**EXERCISE PASSAGE:**
*-*-*

As the grave was being dug, I regained consciousness and ran out of the house to the backyard where we planted cocoyam, I plucked a leaf and took a black snail with it and started shouting, ‘ I have seen it’. And people were astonished and began asking,’ who did you see’? And what I saw was a man with a rod who drove me back from heaven,saying,’ go back, go back and serve me’.
But my father’s interpretation was that it was my grandfather that drove me back to come and serve the gods. But it was a teacher in school who later told me that it was Jesus that spoke to me and not the ancestors as my father made me to believe. So when I got to Benin, I got hold of this Gideon pocket Bible and knelt down by the bed and made a confession that was in the Bible for those who wanted to give their lives to Christ.
That was how I gave my life to Christ, not under or through anybody. From that moment, my life changed such that I was attending church programmes regularly until 1974 when my zeal for God became very strong that there was a family meeting because of me.
Of course I packed my things and left Benin when the situation became unbearable. I came to Lagos in 1975 to stay with an aunt. It took me two days before I could locate her. In between those two days looking for my aunt’s house, I was sleeping at the park, that is Midwest Line Park, Jibowu, Yaba. Later, I went back to school, Archbishop Aggey M
emorial Secondary School, for my WASCE .
Your surname was Oni. Why the change of name?
I changed my name from Oni by adding three letters to make Osa-Oni. I really wanted to separate my name from the Oni family. And, today, Osa-Oni has overshadowed the original Oni name such that most of my siblings have changed to Osa -Oni. Many of them now bear Osa-Oni.
What kind of person was Idahosa,your mentor?
He was a man of faith. He was the Abraham I knew. The Abraham of the Bible, I only read about him, but he(Idahosa), I touched him. He was the one that told me that small men were not ideal, but you can be bigger than you think. He was the one that pushed me forward in the ministry. For example, Vineyard Ministries was only five years plus when he came with my friend, Bishop Oyedepo, and the late Bishop Illuputaife, to consecrate me as bishop because he saw something I could not see then.

*-*-*

**DATASET ENTRIES:**

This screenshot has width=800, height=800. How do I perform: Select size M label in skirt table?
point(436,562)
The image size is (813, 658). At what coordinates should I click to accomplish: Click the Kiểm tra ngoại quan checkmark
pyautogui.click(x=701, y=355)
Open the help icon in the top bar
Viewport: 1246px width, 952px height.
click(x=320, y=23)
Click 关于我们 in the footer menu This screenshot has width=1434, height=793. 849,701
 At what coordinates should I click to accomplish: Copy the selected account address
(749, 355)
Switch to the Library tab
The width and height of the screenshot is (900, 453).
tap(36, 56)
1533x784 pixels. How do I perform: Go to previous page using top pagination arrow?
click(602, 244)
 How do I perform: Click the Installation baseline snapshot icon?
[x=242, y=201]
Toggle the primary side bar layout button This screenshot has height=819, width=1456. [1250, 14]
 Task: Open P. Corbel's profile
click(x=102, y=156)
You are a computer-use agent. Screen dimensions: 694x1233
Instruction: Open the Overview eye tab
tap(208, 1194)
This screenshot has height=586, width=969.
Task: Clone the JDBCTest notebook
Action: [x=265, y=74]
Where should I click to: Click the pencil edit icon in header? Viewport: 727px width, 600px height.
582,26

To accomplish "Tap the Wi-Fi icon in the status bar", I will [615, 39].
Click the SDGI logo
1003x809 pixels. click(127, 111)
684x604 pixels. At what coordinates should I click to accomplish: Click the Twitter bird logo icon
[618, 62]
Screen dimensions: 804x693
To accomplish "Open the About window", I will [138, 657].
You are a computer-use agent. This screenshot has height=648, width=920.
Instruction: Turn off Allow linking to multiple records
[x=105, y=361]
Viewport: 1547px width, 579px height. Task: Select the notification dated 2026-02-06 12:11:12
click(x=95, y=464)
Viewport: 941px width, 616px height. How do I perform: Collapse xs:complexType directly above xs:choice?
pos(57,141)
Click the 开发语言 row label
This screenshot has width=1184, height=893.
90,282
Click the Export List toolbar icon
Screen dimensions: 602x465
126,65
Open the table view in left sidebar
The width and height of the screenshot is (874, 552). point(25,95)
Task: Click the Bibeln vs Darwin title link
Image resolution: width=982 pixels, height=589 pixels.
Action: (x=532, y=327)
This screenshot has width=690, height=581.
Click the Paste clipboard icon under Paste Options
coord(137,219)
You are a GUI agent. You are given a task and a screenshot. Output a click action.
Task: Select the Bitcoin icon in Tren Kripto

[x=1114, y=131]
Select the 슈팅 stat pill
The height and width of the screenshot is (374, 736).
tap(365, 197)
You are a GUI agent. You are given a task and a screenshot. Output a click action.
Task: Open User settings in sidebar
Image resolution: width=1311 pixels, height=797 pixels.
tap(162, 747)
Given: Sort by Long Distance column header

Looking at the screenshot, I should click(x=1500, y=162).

*-*-*

**TO DO:** Please continue the interview with Osa-Oni about his conversion and ministry, picking up after its last sentence above.

**ANSWER SECTION:**
He is a man I cherished
so much such that his
photographs are everywhere in my office,. He was a man that pushed me to destiny, that is why I can never forget him. He was a man that didn’t eat alone. He never ate alone and I copied that from him. I don’t eat alone too. He never kept malice with people. If he had misunderstanding with you, that is where it stops, it does not go beyond that, that is what I do too. Today is today. Tomorrow is another day.
Did you envisage you will come this far when you started the church?
I think it is about destiny .I discovered that whatever little thing that I may want to do usually gets out of hands to become something big. That is why we call the first week of April, here in Vineyard, Destiny because that was when it was founded. Whatever brought us to where we are today is mainly destiny.
How did you meet madam?
She came to visit my friend at the College of Medicine, University of Lagos; that was when I first saw her. Then when her senior sister was to wed in 1983, we all left campus for the place. We went to her house for the engagement and, before you knew it in 1985, I finally met her in her church, Christ Chapel, where I proposed to her and she said no way because she never dreamt in her life that she would marry a pastor because, at this time, I was a full-time pastor to serve God; unlike now that everybody wants to marry pastors, it was not so some 28 years back.
How did you convince her then?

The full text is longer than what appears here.